:: YOUR OBJECTIVE ::
Across all entries below, how many lines include "Daily"? Only the number, please.

======

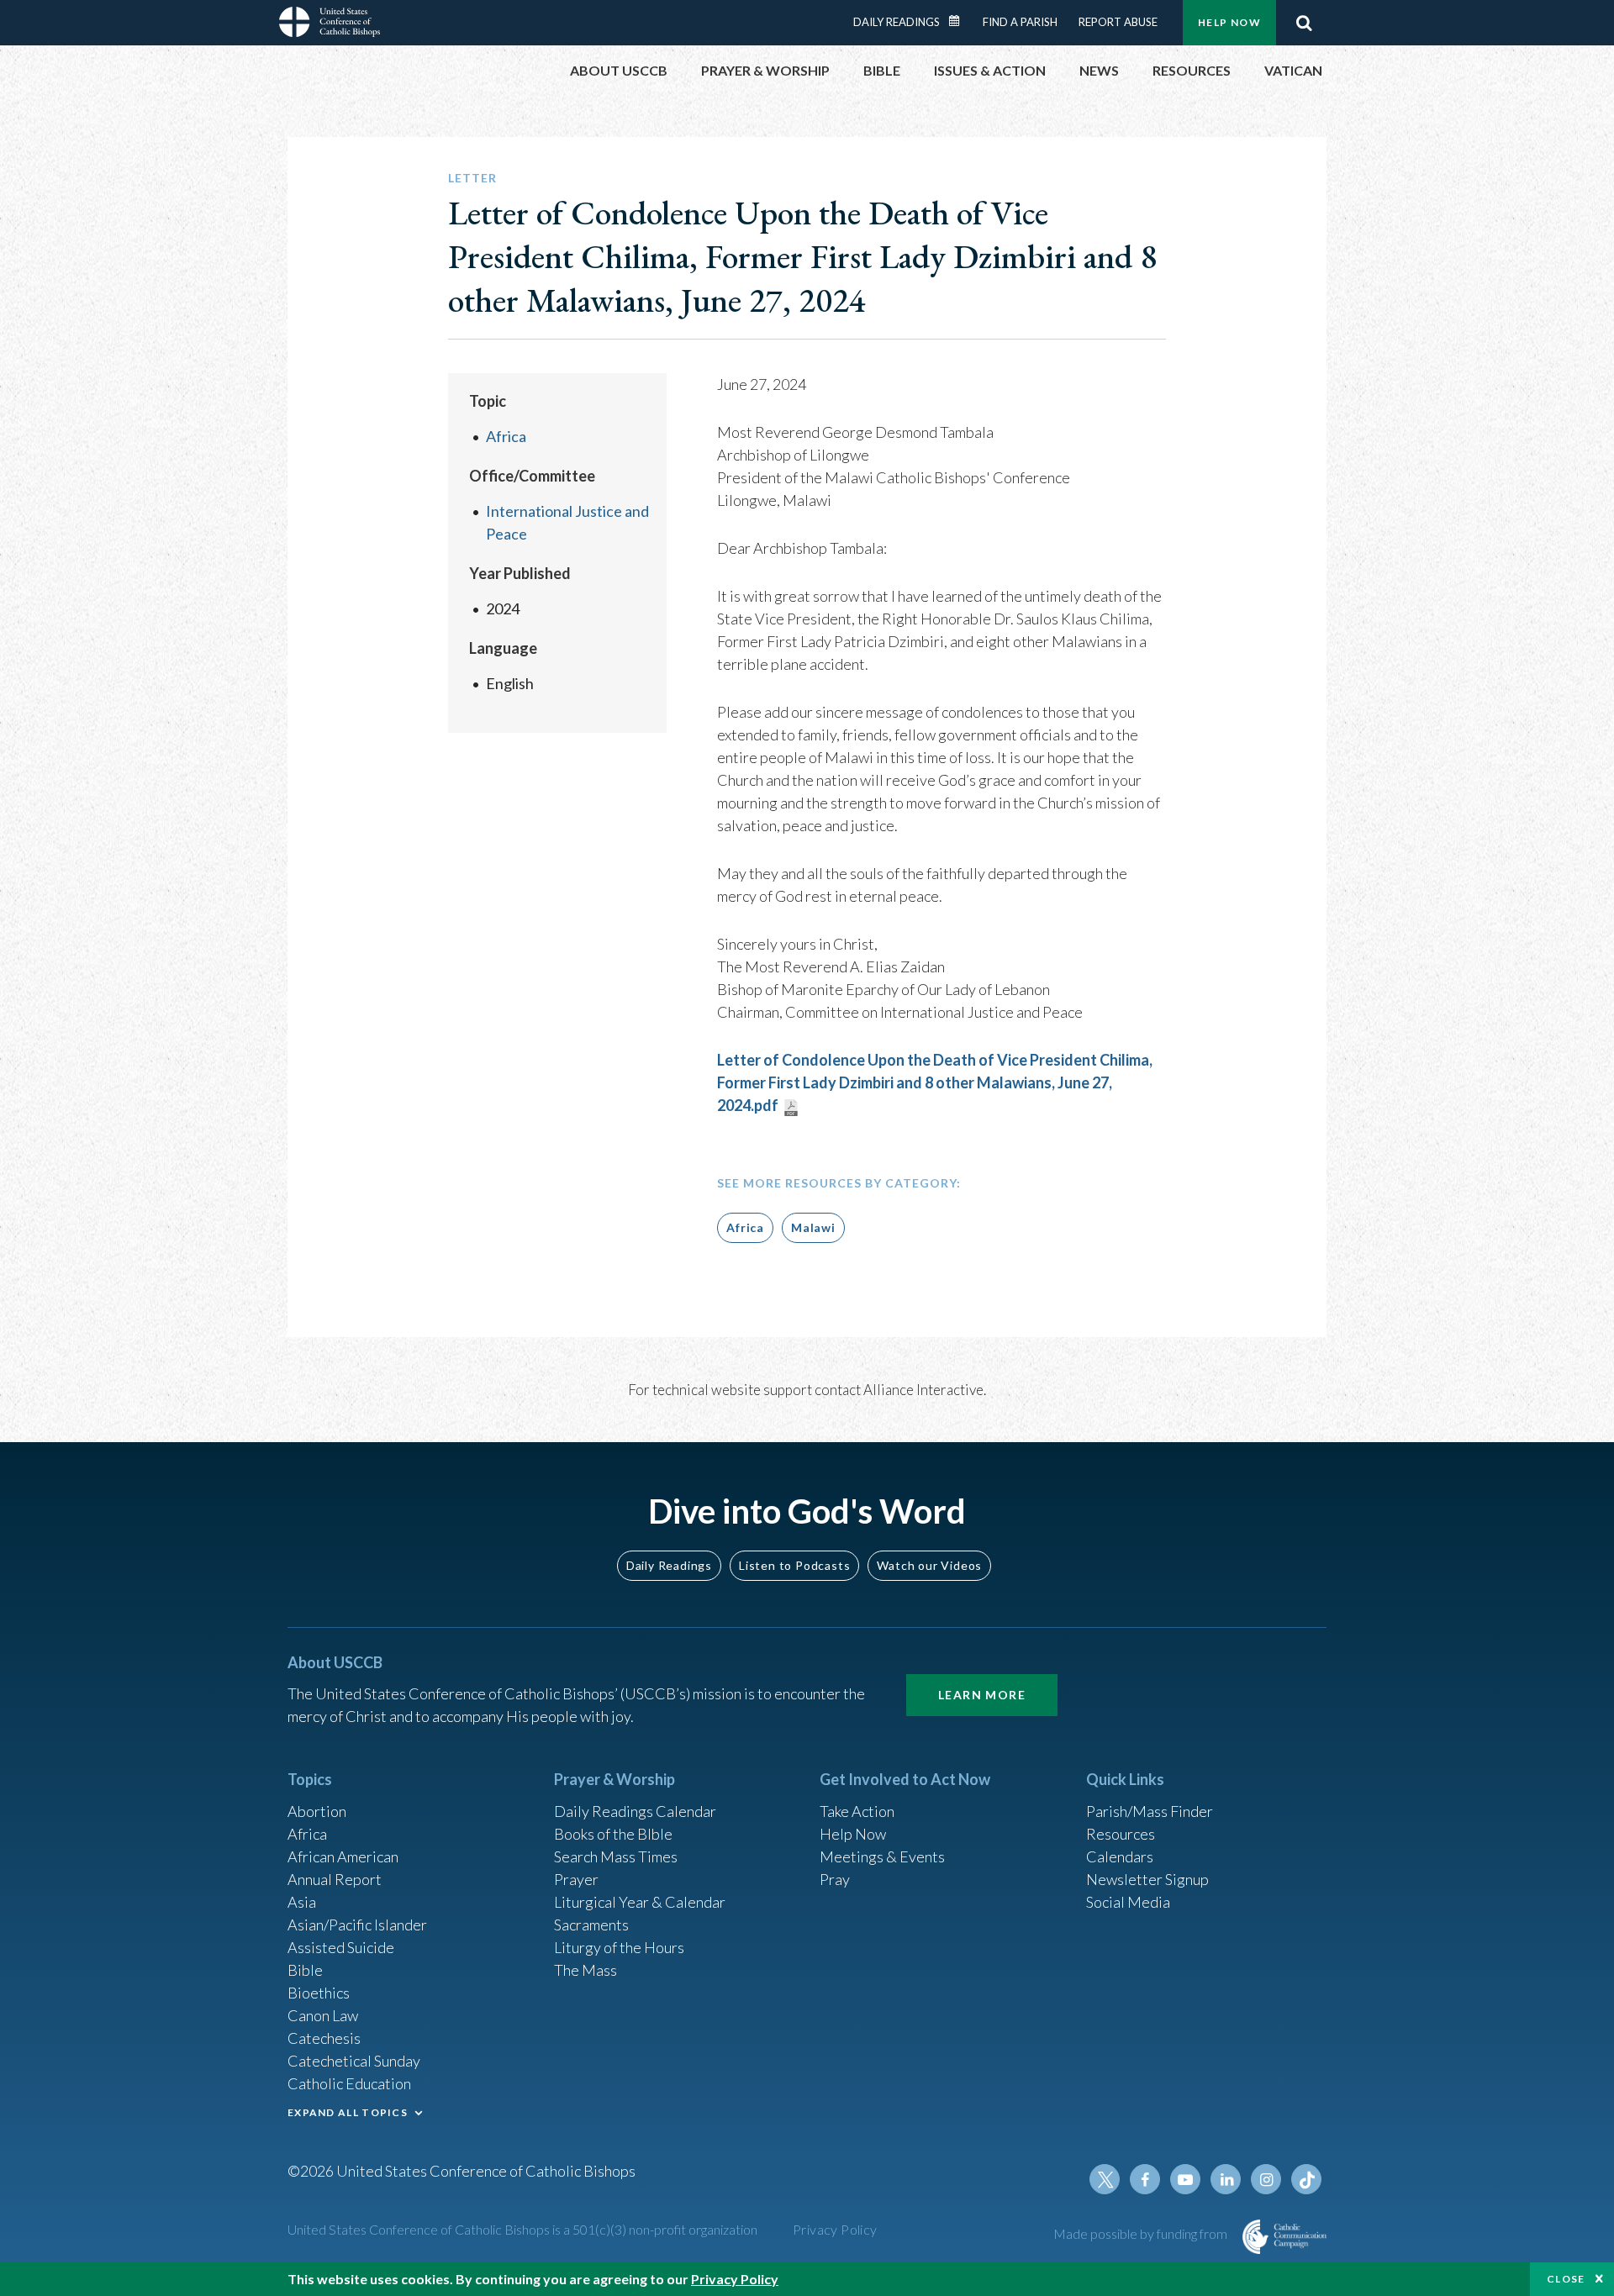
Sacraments (591, 1924)
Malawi (813, 1227)
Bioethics (318, 1992)
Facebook (1145, 2179)
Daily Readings (896, 22)
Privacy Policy (835, 2229)
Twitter (1104, 2179)
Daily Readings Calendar (960, 21)
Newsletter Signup (1147, 1879)
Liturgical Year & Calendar (639, 1902)
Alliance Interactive (923, 1389)
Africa (506, 436)
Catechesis (324, 2038)
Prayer (576, 1879)
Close (1566, 2278)
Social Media (1128, 1902)
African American (342, 1856)
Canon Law (322, 2015)
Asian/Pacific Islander (357, 1924)
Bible (305, 1970)
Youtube (1185, 2179)
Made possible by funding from (1141, 2233)
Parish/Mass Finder (1149, 1811)
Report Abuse (1118, 22)
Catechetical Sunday (353, 2060)
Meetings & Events (882, 1856)
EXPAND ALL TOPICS (347, 2112)
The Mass (585, 1970)
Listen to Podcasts (794, 1565)
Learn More (982, 1695)
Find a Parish (1020, 22)
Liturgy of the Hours (619, 1947)
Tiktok (1306, 2179)
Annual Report (334, 1879)
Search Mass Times (616, 1856)
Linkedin (1225, 2179)
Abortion (316, 1811)
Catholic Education (349, 2083)
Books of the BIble (613, 1834)
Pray (835, 1879)
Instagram (1266, 2179)
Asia (301, 1902)
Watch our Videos (929, 1565)
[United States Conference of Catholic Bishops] (329, 24)
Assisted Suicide (340, 1947)
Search (1303, 23)
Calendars (1119, 1856)
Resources (1120, 1834)
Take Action (857, 1811)
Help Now (1229, 22)
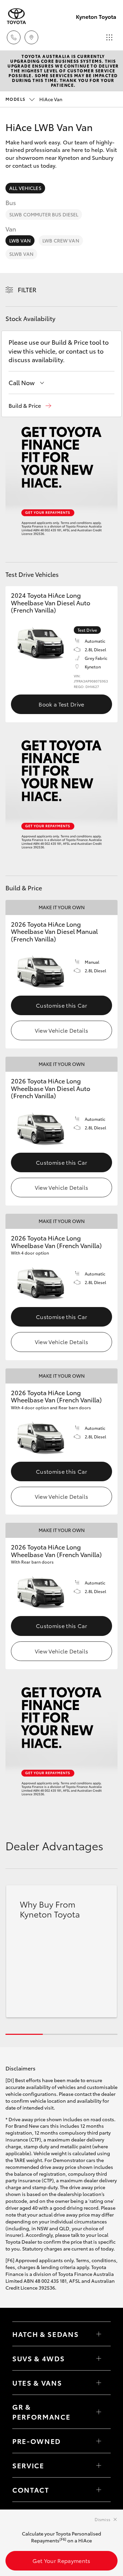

======

:: RESULT OF THIS EXERCISE ::
2